Marvin Williams has an early termination option ($7.5 million) that he can and will likely exercise, but the core of the team is the draft picks they have made or acquired over the past three years. Derrick Favors, Enes Kanter, Gordon Hayward, Alec Burks, Jeremy Evans and Kevin Murphy are the core of the team. There are no stars in that group, but it’s a cast ready to be taken over and subsequently led. The team has built the roster from the inside-out like a football team builds from the line out with Favors, Kanter and Hayward creating a need on the perimeter.
TWO: What Do They Need?
The past two years have been about the Jazz getting things back on track with the cast they assembled from the Deron Williams trade. In that trade, they avoided a drastic rebuild, but entered into the rebuilding process with some young assets.

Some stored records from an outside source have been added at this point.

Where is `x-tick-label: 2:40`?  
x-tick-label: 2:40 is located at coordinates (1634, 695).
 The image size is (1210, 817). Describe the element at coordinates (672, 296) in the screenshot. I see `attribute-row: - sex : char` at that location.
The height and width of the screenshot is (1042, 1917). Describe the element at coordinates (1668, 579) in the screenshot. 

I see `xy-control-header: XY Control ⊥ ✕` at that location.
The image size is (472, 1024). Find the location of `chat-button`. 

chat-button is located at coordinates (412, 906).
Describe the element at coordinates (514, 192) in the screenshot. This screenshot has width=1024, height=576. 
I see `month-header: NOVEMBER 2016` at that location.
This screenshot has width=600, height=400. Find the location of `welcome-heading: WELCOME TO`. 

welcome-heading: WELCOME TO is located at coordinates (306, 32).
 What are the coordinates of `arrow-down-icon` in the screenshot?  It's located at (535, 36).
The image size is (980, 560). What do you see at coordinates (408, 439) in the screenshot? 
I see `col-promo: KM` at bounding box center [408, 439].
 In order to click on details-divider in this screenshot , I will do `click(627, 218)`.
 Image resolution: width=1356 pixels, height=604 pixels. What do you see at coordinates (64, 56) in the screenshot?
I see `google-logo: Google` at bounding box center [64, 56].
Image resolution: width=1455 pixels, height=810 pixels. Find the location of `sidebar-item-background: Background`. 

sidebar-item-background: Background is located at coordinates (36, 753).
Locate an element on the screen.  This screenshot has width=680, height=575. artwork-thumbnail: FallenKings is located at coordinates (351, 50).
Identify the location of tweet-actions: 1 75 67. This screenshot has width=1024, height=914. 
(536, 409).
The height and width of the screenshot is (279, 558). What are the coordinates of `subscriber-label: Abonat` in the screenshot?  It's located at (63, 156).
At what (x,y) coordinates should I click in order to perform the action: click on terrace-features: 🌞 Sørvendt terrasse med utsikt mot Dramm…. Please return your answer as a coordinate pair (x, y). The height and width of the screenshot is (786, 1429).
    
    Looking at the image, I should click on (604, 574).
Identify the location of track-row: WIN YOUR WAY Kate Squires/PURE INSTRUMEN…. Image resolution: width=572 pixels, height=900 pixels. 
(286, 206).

Point guard is the biggest void on the roster, obviously, and will be the focus in the upcoming NBA Draft. Losing Williams left a void that if filled could turn the Jazz into a viable playoff team with the depth of talent on the roster. The organization has a proven track record of building a roster that can compete for the playoffs and have a head coach in Tyrone Corbin that has the ability to lead them there.
THREE: Stock Rising
One of the things Lehigh point guard C.J. McCollum should consider doing with his first rookie paychecks is sending Stephen Curry a modest “thank you.” That is not an indictment on McCollum’s game — he would be a first-round pick, regardless — but the success of Curry has created a “what if?” question to NBA decision-makers on the potential of the small-school scoring dynamo. He is being discussed as high as No. 4 overall, which would be the highest a Patriot League player has gone since “The Admiral” David Robinson went No. 1 overall in 1987.